— Exercise aim —
Pick out every line of the items that contains the word "navigation", matching case, and copy each one in full.

>> begin

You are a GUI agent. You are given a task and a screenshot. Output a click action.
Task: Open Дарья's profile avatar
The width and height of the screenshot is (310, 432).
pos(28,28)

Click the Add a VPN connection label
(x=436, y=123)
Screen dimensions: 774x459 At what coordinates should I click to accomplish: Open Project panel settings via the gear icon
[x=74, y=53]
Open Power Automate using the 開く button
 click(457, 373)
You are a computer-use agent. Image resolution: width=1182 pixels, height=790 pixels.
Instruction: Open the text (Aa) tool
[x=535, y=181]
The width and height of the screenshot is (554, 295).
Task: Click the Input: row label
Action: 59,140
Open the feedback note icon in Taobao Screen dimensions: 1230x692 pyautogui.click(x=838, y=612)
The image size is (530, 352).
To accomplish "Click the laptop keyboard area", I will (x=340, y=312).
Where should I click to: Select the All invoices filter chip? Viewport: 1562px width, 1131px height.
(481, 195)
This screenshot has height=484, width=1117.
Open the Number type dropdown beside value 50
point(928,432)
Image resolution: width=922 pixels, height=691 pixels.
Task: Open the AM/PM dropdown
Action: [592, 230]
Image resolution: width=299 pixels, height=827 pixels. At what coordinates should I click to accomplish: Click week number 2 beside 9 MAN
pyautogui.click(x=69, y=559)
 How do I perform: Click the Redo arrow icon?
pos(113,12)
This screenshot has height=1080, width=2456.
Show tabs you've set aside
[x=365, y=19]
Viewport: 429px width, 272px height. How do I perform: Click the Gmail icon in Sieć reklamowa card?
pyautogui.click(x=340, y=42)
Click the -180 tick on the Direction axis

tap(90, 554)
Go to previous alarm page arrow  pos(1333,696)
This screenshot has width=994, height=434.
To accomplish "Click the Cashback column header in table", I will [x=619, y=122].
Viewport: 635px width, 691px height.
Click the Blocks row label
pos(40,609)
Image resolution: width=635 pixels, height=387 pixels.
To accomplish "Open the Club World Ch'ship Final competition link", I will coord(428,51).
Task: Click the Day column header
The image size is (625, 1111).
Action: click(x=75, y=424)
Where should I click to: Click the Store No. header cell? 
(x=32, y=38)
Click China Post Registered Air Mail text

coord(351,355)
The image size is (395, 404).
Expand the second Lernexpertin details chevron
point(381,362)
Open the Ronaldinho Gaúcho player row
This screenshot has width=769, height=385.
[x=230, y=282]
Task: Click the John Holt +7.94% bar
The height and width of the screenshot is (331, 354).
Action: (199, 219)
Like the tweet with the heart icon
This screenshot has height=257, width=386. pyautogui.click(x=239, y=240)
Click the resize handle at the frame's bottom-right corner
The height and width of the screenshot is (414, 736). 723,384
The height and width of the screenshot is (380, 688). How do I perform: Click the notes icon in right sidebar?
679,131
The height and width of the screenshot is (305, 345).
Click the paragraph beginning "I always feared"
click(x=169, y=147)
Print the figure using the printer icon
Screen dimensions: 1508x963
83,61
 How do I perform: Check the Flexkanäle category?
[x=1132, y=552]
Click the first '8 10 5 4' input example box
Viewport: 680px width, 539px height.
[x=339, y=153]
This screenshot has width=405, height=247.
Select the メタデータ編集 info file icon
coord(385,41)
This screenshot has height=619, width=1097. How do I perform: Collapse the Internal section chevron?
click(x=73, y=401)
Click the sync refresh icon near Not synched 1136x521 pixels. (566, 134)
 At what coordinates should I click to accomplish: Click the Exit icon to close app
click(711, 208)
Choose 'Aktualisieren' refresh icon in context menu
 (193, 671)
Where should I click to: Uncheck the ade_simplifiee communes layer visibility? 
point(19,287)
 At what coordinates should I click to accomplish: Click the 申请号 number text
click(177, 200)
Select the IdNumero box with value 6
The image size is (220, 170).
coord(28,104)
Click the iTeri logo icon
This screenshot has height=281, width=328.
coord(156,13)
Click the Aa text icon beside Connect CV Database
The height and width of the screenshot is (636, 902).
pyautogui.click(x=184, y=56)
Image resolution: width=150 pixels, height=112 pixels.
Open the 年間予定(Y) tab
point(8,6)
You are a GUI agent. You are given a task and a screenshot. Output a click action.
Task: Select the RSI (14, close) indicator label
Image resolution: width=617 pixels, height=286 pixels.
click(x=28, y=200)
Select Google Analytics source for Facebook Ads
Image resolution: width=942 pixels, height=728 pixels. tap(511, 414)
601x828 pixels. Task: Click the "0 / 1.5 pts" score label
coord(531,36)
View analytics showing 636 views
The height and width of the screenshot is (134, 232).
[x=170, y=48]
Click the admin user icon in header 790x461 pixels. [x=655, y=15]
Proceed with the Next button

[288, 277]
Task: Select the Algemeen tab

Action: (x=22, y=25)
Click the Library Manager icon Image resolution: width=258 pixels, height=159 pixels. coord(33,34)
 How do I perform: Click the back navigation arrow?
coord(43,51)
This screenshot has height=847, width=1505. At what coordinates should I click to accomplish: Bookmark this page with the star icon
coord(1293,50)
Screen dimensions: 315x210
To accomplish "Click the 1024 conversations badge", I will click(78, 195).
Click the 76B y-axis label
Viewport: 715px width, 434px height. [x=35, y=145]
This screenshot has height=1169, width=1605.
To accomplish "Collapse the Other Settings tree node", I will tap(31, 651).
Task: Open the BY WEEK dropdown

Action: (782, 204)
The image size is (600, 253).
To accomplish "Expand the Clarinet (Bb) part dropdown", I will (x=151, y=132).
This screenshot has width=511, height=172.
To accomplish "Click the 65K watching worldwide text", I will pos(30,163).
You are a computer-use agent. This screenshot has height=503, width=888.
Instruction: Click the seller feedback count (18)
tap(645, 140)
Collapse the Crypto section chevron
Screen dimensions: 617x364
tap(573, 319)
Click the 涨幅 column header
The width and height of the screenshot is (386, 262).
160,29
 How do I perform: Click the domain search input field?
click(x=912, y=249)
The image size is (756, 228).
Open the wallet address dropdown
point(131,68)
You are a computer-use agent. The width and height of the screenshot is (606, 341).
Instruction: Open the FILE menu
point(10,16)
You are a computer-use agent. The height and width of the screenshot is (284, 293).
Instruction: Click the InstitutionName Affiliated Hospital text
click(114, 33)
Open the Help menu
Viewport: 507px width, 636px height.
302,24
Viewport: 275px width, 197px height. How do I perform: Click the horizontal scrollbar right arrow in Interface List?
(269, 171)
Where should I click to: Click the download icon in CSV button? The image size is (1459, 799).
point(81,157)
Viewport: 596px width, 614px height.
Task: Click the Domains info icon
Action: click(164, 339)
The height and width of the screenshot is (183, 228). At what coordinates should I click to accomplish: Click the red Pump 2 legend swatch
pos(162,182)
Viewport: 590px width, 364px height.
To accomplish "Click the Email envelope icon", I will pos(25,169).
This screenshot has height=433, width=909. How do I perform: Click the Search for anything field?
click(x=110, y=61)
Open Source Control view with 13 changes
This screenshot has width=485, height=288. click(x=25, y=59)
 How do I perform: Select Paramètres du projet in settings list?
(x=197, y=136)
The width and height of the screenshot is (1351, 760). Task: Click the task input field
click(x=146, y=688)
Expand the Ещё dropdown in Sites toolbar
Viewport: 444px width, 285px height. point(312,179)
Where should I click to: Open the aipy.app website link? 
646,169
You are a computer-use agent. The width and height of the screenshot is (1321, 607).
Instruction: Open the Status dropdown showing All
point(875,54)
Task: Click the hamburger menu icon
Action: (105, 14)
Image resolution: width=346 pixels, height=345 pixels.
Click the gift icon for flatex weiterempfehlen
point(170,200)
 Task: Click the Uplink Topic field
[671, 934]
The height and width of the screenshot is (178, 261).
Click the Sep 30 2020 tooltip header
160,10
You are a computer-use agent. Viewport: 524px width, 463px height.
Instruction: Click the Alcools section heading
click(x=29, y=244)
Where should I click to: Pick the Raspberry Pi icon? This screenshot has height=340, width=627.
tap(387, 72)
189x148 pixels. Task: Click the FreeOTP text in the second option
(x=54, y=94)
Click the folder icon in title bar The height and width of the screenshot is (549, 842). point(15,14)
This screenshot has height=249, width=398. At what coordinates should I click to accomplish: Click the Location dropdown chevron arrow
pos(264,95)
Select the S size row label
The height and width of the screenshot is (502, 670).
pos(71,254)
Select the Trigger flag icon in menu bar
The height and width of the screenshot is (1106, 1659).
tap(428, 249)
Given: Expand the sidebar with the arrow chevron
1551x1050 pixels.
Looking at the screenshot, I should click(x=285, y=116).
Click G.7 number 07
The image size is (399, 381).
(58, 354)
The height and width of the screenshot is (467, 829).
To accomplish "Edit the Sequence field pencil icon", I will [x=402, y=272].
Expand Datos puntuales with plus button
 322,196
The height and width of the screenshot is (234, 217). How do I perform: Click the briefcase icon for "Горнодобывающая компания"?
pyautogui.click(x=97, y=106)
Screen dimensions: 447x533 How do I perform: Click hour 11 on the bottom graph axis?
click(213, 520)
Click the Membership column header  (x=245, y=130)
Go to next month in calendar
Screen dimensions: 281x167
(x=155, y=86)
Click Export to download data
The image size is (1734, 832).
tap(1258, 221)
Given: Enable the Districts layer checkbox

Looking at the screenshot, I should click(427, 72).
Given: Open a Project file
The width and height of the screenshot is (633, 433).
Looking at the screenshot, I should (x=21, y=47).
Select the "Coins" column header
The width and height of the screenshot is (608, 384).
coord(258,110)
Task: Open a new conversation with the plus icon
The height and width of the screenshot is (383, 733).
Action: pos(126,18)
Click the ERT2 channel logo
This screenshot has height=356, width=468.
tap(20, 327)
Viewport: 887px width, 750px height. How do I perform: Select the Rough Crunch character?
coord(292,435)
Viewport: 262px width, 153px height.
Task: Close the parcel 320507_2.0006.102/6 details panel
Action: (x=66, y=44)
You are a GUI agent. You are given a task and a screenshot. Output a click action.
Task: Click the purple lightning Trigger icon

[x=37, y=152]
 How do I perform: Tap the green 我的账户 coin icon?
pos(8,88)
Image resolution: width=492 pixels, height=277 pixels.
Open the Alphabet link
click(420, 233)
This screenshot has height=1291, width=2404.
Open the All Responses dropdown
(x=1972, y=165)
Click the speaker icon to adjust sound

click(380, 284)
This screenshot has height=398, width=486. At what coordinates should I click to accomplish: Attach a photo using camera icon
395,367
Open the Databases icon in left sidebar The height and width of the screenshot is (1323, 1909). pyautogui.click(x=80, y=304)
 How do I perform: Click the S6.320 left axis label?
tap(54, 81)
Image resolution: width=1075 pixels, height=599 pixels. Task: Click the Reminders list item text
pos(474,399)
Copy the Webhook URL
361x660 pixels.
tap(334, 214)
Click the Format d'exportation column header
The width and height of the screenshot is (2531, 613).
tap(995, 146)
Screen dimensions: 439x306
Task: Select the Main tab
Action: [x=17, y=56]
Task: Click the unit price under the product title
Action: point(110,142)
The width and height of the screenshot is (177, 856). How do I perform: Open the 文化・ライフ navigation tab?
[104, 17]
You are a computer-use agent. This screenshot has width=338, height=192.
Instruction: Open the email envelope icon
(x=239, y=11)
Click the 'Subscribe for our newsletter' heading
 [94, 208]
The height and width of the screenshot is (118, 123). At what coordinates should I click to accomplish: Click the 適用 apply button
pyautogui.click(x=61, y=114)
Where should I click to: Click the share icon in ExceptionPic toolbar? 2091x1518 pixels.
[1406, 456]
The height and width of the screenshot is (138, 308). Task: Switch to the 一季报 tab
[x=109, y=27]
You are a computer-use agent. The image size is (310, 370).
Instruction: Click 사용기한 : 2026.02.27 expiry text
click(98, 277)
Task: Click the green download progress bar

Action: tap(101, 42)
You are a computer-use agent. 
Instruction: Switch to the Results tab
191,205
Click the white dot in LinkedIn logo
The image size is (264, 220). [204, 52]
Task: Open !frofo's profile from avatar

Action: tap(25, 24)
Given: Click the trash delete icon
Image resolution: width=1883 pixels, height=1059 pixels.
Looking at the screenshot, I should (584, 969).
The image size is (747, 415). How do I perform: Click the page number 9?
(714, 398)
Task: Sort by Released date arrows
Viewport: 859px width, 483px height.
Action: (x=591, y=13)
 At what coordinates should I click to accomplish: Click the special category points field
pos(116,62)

>> end

— Task solution —
 How do I perform: Click the back navigation arrow?
The width and height of the screenshot is (177, 856). How do I perform: Open the 文化・ライフ navigation tab?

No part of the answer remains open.